Si erano lamentati di essere stati dimenticati dal Comune, di non aver ricevuto l'aiuto promesso subito dopo l'incidente che traumatizzò il figlio Matteo, che allora aveva 5 anni. Era il 15 giugno del 2008 e il bambino rimase folgorato da una scossa elettrica sul marciapiede di via Tor de' Schiavi.
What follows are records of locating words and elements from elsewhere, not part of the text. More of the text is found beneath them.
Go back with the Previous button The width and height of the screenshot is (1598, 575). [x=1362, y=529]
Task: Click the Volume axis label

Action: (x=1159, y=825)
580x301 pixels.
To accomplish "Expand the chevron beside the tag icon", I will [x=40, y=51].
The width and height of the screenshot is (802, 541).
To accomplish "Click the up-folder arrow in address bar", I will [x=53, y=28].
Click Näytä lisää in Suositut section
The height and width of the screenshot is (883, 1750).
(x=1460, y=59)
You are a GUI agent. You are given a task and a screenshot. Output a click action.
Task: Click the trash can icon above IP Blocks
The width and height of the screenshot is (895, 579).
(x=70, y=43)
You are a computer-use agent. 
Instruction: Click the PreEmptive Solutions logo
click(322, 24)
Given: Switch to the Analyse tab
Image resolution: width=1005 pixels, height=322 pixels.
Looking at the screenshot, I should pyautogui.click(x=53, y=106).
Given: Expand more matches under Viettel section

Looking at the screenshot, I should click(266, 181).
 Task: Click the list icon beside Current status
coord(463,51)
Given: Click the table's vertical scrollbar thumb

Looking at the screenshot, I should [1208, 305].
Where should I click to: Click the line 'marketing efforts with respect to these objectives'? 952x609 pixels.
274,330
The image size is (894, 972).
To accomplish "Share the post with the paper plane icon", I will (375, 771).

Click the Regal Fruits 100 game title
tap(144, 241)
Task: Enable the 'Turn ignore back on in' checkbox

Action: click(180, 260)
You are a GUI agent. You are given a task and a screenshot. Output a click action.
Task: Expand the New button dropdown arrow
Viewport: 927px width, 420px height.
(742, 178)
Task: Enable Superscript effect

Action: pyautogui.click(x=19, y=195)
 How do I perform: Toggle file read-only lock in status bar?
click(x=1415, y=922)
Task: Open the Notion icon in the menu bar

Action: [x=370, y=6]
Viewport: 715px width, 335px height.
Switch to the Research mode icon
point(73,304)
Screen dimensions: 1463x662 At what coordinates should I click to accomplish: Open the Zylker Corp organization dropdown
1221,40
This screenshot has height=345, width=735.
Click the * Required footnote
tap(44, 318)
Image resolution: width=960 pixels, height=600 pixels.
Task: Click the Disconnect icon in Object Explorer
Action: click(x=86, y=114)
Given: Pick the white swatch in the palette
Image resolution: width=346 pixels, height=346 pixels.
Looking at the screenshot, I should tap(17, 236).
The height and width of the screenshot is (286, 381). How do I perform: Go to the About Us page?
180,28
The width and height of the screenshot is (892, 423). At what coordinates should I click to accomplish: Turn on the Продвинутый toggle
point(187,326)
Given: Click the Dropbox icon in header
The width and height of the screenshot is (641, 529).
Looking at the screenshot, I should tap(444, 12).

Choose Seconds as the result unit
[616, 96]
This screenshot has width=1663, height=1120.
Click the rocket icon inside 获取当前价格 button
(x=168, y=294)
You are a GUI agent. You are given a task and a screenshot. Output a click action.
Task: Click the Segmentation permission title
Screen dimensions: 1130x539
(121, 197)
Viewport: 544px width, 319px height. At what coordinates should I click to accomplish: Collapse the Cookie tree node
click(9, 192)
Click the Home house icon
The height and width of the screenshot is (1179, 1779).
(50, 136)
Poche ore dopo il pubblico sfogo con il quale il papà e la mamma di Matteo, casalinga lei e operaio lui, chiedevano il sostegno mai ricevuto per consentire al bambino di superare il trauma con un po' di svago e assistenza psicologica, ecco la telefonata del sindaco Gianni Alemanno che offre alla famiglia Pistininzi un viaggio di tre giorni a Eurodisney e l'impegno dell'avvocatura capitolina a sbloccare l'atteso risarcimento. La signora Arianna all'inizio ha pensato ad uno scherzo, poi si è resa conto che stava davvero parlando con il primo cittadino. «Alemanno si è scusato - racconta - e devo dire che è rimasto stupito del fatto che avevamo chiamato inutilmente i suoi collaboratori. Mi ha detto che si impegnerà perché l'avvocatura acceleri lo sblocco del risarcimento, poi mi ha chiesto notizie di Matteo. Gli ho spiegato che è ancora terrorizzato, che ha sempre paura di toccare le cose perché teme di prendere la scossa e che non vuole mai passare nel punto in cui è rimasto folgorato». L'elettricità si sprigionò nel momento in cui il bambino poggiò una manina su un palo metallico di divieto di sosta e l'altra su un corrimano del marciapiede. Il suo corpo fece da conduttore perché la punta del segnale stradale era stata conficcata nell'asfalto andando a toccare un cavo dell'energia elettrica. Matteo cadde a terra svenuto, con gli arti tremanti, e fu tenuto in osservazione 48 ore al Pertini, dove gli fu diagnosticata un'ustione di secondo grado all'avambraccio sinistro e, naturalmente, un trauma psicologico che non è riuscito ancora a superare.
«Alemanno mi ha annunciato - aggiunge la mamma di Matteo - che ci regalerà un viaggio a Eurodisney. A quel punto non sono riuscita a trattenere le lacrime e il sindaco non faceva che dirmi "signora, non pianga"».